1 Specifying the range to apply the optimizer
Specify the boundaries in the Effective Range’s from and to boxes in units of iterations or epochs.
For example, to apply the optimizer between 50 epoch to 100 epoch, enter 50 in the from box and 100 in the to box. To apply the optimizer over the entire range from 1 epoch to the maximum epoch, leave the from and to boxes blank.
2 Specifying the name of the network used for optimization
Set Network to the name of the network created on the edit tab.
3 Specifying the name of the dataset used for optimization
Set data to the name of the dataset loaded on the dataset tab. To use several datasets simultaneously with the optimizer, specify the dataset names by separating each name with a comma.
4 Specifying the parameter update method
- From the Config list, select Optimizer.
- Select an updater from the following (Adam by default).

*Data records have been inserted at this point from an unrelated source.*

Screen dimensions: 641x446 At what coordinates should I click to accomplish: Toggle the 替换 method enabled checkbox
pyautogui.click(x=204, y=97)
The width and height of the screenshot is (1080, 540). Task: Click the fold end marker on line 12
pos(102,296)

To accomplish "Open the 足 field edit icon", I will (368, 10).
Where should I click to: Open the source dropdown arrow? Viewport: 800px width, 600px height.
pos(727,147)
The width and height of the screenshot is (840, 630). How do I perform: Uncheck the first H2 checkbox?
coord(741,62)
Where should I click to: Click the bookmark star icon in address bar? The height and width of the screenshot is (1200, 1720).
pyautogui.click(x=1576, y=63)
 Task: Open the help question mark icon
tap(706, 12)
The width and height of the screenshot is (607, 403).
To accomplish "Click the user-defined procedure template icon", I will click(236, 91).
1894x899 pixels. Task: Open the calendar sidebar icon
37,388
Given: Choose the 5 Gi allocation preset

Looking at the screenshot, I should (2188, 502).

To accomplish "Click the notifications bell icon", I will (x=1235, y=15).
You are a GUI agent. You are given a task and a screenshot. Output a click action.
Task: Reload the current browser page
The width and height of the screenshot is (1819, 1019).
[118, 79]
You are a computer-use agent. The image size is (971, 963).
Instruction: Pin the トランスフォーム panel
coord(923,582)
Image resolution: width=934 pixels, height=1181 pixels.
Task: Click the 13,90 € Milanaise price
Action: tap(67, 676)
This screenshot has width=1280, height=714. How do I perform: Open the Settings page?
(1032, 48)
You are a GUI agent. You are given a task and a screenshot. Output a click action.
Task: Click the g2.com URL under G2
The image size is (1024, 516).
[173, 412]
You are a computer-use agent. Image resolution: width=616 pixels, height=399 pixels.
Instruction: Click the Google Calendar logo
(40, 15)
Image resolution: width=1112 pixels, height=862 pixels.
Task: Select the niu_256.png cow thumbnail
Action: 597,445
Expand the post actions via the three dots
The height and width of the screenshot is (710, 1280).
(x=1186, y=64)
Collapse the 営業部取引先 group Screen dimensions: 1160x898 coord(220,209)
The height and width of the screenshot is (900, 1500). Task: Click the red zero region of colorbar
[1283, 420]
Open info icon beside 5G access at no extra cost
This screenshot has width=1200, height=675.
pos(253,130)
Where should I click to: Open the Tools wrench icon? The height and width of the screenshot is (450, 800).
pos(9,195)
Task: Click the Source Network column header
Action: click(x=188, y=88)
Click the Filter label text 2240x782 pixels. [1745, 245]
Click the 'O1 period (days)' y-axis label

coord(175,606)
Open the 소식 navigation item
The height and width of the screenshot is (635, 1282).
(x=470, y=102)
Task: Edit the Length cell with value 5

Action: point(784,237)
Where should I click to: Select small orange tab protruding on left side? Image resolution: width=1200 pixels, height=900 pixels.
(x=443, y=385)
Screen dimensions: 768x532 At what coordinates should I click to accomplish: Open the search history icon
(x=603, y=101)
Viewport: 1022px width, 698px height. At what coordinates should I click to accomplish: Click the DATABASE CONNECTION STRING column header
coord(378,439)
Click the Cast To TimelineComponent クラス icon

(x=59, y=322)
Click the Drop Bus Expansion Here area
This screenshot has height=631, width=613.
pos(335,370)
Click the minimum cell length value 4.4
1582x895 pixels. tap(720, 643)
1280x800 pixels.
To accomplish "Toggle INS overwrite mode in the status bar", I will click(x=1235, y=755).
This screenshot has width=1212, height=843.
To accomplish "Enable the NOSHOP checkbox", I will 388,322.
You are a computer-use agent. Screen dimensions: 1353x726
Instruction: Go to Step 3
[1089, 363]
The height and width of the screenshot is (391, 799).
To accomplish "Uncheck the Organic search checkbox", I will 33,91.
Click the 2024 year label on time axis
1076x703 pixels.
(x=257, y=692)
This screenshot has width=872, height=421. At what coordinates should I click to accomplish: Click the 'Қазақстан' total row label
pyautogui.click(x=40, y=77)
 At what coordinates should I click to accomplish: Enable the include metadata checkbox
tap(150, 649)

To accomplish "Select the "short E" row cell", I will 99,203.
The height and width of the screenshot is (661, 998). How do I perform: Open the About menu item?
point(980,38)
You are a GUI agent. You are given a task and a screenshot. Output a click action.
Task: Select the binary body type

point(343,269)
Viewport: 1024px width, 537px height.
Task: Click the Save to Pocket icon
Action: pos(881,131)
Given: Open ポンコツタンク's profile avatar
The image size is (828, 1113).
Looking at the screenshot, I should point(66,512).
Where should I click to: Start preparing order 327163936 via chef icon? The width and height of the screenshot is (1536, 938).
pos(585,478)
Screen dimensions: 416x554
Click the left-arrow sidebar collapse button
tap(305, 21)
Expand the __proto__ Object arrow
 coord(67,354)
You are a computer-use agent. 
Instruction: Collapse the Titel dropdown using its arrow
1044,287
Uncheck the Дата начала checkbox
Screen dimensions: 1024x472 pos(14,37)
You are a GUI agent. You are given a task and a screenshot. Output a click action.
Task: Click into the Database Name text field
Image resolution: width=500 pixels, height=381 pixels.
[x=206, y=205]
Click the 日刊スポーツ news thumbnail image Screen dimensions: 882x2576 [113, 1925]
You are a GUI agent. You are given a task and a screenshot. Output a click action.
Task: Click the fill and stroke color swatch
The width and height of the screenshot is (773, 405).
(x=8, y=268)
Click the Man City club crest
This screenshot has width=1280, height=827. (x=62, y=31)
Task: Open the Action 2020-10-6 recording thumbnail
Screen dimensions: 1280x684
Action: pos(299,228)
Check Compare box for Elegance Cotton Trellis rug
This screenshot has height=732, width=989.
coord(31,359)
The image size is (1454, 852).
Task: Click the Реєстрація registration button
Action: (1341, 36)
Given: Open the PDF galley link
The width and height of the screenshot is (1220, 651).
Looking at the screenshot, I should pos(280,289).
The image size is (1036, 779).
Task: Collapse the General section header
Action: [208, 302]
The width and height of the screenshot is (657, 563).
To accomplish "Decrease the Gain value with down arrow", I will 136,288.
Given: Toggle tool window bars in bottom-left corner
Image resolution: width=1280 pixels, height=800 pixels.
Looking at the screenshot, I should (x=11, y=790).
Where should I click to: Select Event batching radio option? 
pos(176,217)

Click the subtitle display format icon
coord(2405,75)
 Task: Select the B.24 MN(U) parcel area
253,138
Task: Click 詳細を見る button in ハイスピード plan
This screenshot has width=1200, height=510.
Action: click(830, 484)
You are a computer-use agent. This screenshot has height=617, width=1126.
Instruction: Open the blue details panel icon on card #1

| Updater | Update expression |
| Adadelta | $$g_t \leftarrow \Delta w_t\\ v_t \leftarrow – \frac{RMS \left[ v_t \right]_{t-1}}{RMS \left[ g \right]_t}g_t\\ w_{t+1} \leftarrow w_t + \eta v_t$$ Matthew D. Zeiler ADADELTA: An Adaptive Learning Rate Method |
| Adagrad | $$g_t \leftarrow \Delta w_t\\ G_t \leftarrow G_{t-1} + g_t^2\\ w_{t+1} \leftarrow w_t – \frac{\eta}{\sqrt{G_t} + \epsilon} g_t$$ John Duchi, Elad Hazan and Yoram Singer Adaptive Subgradient Methods for Online Learning and Stochastic Optimization |
| Adam | $$m_t \leftarrow \beta_1 m_{t-1} + (1 – \beta_1) g_t\\ v_t \leftarrow \beta_2 v_{t-1} + (1 – \beta_2) g_t^2\\ w_{t+1} \leftarrow w_t – \alpha \frac{\sqrt{1 – \beta_2^t}}{1 – \beta_1^t} \frac{m_t}{\sqrt{v_t} + \epsilon}$$ Kingma and Ba Adam: A Method for Stochastic Optimization. |
| Adamax | $$m_t \leftarrow \beta_1 m_{t-1} + (1 – \beta_1) g_t\\ v_t \leftarrow \max\left(\beta_2 v_{t-1}, |g_t|\right)\\ w_{t+1} \leftarrow w_t – \alpha \frac{\sqrt{1 – \beta_2^t}}{1 – \beta_1^t} \frac{m_t}{v_t + \epsilon}$$ Kingma and Ba Adam: A Method for Stochastic Optimization. |
| AMSGRAD | $$m_t=\beta_1m_{t-1}+\left(1-\beta_1\right)g_t\\ v_t=\beta_2v_{t-1}+\left(1-\beta_2\right){g_t}^2\\ {\hat{v}}_t=max\left({\hat{v}}_{t-1},\ v_t\right)\\ \theta_{t+1}=\theta_t-\alpha\frac{m_t}{\sqrt{{\hat{v}}_t}+\varepsilon}$$ Reddi et al. On the convergence of ADAM and beyond. |
| Momentum | $$v_t \leftarrow \gamma v_{t-1} + \eta \Delta w_t\\ w_{t+1} \leftarrow w_t – v_t$$ Ning Qian On the momentum term in gradient descent learning algorithms |
| Nag | $$v_t \leftarrow \gamma v_{t-1} – \eta \Delta w_t\\ w_{t+1} \leftarrow w_t – \gamma v_{t-1} + \left(1 + \gamma \right) v_t$$ Yurii Nesterov A method for unconstrained convex minimization problem with the rate of convergence o(1/k2) |
| RMSprop | $$g_t \leftarrow \Delta w_t\\ v_t \leftarrow \gamma v_{t-1} + \left(1 – \gamma \right) g_t^2\\ w_{t+1} \leftarrow w_t – \eta \frac{g_t}{\sqrt{v_t} + \epsilon}$$ Geoff Hinton Lecture 6a : Overview of mini-batch gradient descent http://www.cs.toronto.edu/~tijmen/csc321/slides/lecture_slides_lec6.pdf |
| Sgd | $$w_{t+1} \leftarrow w_t – \eta \Delta w_t$$ |
θ: Parameter to be updated
g: Gradient
η, α: Learning Rate, Alpha (learning rate)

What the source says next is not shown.